> _What needs to be done_
How many lines in this data contain the string "horizontal"? Reply with the number only.

:: Extracted information ::

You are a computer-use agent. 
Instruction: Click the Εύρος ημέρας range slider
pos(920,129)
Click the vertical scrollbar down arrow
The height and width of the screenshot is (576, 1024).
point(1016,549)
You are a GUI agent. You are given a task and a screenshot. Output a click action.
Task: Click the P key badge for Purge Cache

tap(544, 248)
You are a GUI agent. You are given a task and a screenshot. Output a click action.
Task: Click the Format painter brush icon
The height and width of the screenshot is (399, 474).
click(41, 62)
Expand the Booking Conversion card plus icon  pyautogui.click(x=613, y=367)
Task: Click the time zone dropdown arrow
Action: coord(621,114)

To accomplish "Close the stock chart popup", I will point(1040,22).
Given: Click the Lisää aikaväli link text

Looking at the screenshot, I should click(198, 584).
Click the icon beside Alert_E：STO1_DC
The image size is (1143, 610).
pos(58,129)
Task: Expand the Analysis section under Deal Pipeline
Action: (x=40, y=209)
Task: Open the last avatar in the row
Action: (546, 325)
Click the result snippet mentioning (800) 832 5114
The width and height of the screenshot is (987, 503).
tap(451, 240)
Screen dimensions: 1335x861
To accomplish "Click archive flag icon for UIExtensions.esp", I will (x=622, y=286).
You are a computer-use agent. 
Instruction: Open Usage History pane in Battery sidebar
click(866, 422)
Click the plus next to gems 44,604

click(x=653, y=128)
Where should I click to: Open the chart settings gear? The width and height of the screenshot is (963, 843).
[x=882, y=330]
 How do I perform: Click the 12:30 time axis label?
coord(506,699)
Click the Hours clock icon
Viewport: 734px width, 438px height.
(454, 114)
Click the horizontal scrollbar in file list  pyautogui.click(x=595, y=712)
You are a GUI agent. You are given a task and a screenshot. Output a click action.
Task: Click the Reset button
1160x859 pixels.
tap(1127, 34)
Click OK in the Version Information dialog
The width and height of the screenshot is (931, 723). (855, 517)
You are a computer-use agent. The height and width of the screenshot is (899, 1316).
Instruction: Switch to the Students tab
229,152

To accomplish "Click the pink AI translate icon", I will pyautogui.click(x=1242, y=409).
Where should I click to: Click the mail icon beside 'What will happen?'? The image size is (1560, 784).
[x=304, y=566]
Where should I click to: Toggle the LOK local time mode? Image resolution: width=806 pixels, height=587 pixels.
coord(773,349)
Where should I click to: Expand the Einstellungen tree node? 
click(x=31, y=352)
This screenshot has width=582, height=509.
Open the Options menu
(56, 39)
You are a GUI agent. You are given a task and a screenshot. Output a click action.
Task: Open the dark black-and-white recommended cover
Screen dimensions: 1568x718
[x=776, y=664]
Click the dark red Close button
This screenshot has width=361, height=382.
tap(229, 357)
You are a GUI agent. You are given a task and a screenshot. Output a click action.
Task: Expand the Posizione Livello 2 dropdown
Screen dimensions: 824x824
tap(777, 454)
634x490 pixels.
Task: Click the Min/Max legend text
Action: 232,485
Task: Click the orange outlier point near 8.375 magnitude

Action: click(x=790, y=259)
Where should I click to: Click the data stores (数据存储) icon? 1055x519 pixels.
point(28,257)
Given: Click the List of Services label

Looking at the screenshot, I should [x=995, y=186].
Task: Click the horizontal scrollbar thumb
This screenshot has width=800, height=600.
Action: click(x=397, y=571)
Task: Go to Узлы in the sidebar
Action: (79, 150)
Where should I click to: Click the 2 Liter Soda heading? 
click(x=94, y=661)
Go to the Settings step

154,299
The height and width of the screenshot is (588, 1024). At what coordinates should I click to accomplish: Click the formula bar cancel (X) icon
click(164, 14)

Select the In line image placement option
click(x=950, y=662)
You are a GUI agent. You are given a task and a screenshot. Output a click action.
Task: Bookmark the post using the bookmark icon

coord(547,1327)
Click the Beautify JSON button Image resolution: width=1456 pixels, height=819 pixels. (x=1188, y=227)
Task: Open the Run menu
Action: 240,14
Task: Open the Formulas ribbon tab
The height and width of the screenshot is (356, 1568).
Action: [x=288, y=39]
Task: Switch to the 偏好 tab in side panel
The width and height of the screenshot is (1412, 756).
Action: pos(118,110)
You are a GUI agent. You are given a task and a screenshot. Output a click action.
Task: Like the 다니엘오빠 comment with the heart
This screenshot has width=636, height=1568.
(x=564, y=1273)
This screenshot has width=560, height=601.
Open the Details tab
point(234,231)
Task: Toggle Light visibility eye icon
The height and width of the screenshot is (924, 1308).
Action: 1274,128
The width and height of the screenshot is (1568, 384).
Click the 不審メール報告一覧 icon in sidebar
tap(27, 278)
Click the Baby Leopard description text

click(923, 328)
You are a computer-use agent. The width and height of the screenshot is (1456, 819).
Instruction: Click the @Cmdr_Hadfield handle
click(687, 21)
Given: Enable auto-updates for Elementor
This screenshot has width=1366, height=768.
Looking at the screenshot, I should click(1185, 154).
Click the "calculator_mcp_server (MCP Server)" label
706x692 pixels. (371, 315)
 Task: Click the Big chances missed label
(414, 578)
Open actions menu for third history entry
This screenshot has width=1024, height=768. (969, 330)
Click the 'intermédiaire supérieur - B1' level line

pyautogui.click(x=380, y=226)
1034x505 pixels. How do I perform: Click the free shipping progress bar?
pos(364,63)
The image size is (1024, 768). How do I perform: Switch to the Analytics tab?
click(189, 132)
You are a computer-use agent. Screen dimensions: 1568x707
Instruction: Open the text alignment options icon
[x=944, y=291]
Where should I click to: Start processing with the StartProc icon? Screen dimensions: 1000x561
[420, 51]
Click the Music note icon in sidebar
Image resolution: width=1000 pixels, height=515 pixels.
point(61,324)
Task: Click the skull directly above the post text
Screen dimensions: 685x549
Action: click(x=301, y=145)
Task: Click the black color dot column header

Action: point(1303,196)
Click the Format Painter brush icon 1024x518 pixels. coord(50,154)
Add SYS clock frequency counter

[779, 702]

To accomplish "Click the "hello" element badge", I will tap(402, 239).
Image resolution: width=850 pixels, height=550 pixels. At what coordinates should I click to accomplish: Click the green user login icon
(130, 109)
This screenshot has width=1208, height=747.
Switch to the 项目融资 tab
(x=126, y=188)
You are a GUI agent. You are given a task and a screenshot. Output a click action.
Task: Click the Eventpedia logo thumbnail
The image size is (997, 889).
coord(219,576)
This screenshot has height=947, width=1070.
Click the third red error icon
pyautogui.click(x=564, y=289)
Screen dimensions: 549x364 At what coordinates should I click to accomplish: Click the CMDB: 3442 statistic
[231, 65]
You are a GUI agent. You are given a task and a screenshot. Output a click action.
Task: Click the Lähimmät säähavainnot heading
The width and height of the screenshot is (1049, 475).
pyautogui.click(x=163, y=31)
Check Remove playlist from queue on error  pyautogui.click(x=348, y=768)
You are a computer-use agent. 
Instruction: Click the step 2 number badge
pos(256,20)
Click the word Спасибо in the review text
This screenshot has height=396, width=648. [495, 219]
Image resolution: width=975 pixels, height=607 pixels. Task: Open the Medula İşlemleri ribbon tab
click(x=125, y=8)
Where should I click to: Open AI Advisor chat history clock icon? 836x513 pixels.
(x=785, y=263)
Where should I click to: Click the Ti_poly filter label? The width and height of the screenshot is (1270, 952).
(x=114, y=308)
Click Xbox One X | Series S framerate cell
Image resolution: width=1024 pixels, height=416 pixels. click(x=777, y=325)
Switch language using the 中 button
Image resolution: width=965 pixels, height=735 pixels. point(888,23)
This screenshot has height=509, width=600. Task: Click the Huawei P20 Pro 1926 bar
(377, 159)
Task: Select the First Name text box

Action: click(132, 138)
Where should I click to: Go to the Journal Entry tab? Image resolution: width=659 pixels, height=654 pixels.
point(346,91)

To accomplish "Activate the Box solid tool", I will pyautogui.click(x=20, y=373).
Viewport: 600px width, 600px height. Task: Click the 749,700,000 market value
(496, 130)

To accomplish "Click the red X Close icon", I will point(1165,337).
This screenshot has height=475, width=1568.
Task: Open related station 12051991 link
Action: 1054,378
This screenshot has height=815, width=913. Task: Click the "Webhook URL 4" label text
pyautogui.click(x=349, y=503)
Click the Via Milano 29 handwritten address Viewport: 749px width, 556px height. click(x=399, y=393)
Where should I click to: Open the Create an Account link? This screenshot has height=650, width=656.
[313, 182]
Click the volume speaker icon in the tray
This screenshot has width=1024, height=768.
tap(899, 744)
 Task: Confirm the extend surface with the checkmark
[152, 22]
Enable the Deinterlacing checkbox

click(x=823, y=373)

:::

> _Response for this exercise_
2